Before medical school, I considered finance and research as careers. On my mind was the classic 21-year-old rhetorical question: I get this one life, now what should I do with it? I graduated high school in a class of 38 with the tacit impression that good grades meant becoming an engineer or a doctor. The tide changed in college when even after completing the pre-med coursework and “suggested” extracurriculars, I felt like I had no idea what a career in medicine would feel like. One interest from my coursework was research, where I performed microscopic dissections that caught organogenesis altering its own anatomy in concert with environmental pressures. There was also the opportunity to indulge a naïve interest in finance in a more structured environment through elective coursework. It scratched a curiously similar itch to research. The professor could tell I was engaged, and the former business mogul urged me to consider finance as a field. At graduation, I was still undecided in my commitment to medicine. It entailed too much, and I knew too little. I decided the only way to settle my mind was to find work in a hospital. Initially I was looking for a successful career. After my experiences working in healthcare, I discovered medicine was something more profound.

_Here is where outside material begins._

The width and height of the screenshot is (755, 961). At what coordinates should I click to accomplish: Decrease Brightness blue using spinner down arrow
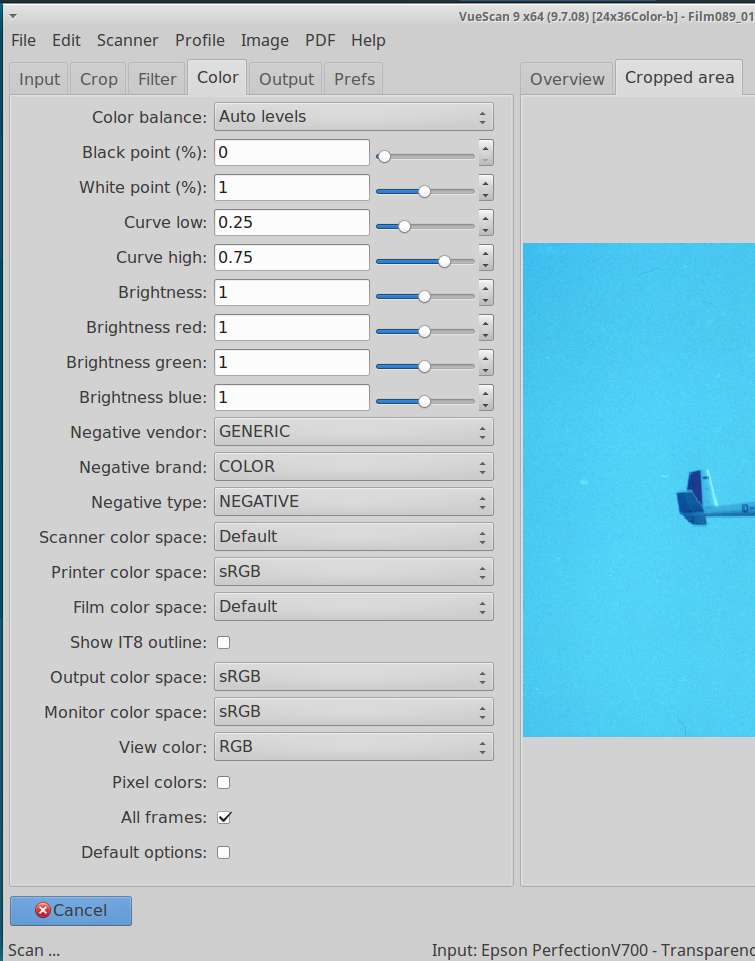(x=486, y=404)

One short week after graduation, I started my new job as a nurse aid. The unit operated at capacity on a regular basis and was constantly teaching lessons in efficiency. My first day a co-worker looked me up and down and said, “I give him a week.” In the coming months, I was exposed to my first traumas, lost my first patient, and the term “sundowning” became a regular part of my vocabulary. There were moments I became exhausted in ways I did not previously realize were possible. Volunteering, shadowing, and pre-med curriculum could not teach me all I needed to know about medicine. Until you are working in a hospital, feeling the depth of its pressures and rewards, you simply have no idea what you are getting yourself in to.
While gaining novel insights, I still wondered if life in medicine would measure up to a career in finance or research. Both share a unique brand of intellectual satisfaction, but they are rewarded in very different ways. In research, there is a palpable sense of your own responsibilities that nudged out the expanse of human knowledge, while finance knows no ceiling to the monetary potential for those finding themselves ahead of the curve. Medicine’s rewards are different. They can be more complex and often less obvious as demonstrated on one particularly frustrating day where we were short staffed, facing higher acuity, and running at capacity yet again. It was a day where I felt the demands of my job outpacing my personal energy stores. There were days like this before, but this time it was getting the best of my morale. In a fitting twist of irony, this was the day I met one of my most influential patients. She had multiple chronic, degenerating diseases resulting in obvious effects on her quality of life. This woman’s struggles far outweighed my own, yet I was the one feeling sorry for myself. There was every reason in the world for this woman to be angry with her life, but here she was happier than most of the people I know. Over the next several shifts, I watched her strength and outlook on life outmatch my own in increasingly evident fashion. I looked up to her. While taking care of her there was a peculiar ailment, separate from the others that typically plagued her. I watched multiple physicians visit her and felt a mounting frustration in a woman with the patience of Job.
Seeing her stiff with pain, the tone in the room was different. She didn’t want to talk. The act of speaking itself would drain her. Even though I didn’t know the name of her malady at the time, there was no shortage of flashbacks to her hands pressed against her jaw during our medical school lectures on trigeminal neuralgia. I’ll never forget the day the nurse told me to bring her to anesthesia’s interventional pain department. I had never heard of “interventional pain” and my curiosity piqued, but the floor was busy and I couldn’t linger to see her procedure. All I knew was when she came back things were different. This time she had tears of joy. “It doesn’t hurt any more. I feel like I have my life back”—that was when I knew. There was no height in research or finance that could make me feel this way. No amount of money, no scientific epiphany could make me feel the way medicine did.
Medicine takes you places you can’t go on a plane. Over the course of the next year, I performed CPR in a code blue, cared for a woman in her final weeks, and had WWII heroes share vantage points from an iconic period in history with imagery few in my generation are privileged to hear.
Iconic moments in medicine like these are at the height of human experience. Now in medical school I have delivered babies, participated in surgery, and scratched off the meaningful majority of my bucket list.
I remember in our acceptance ceremony for medical school, each of us had a personalized, hand- written note from an alumnus waiting to be found in our pocket after the coating. Mine said this: “Medicine is a wonderful calling. You will be afforded opportunities not many are afforded. You will be invited into people’s most intimate places. Enjoy your time.” He was right. I had found medicine. I had found my home.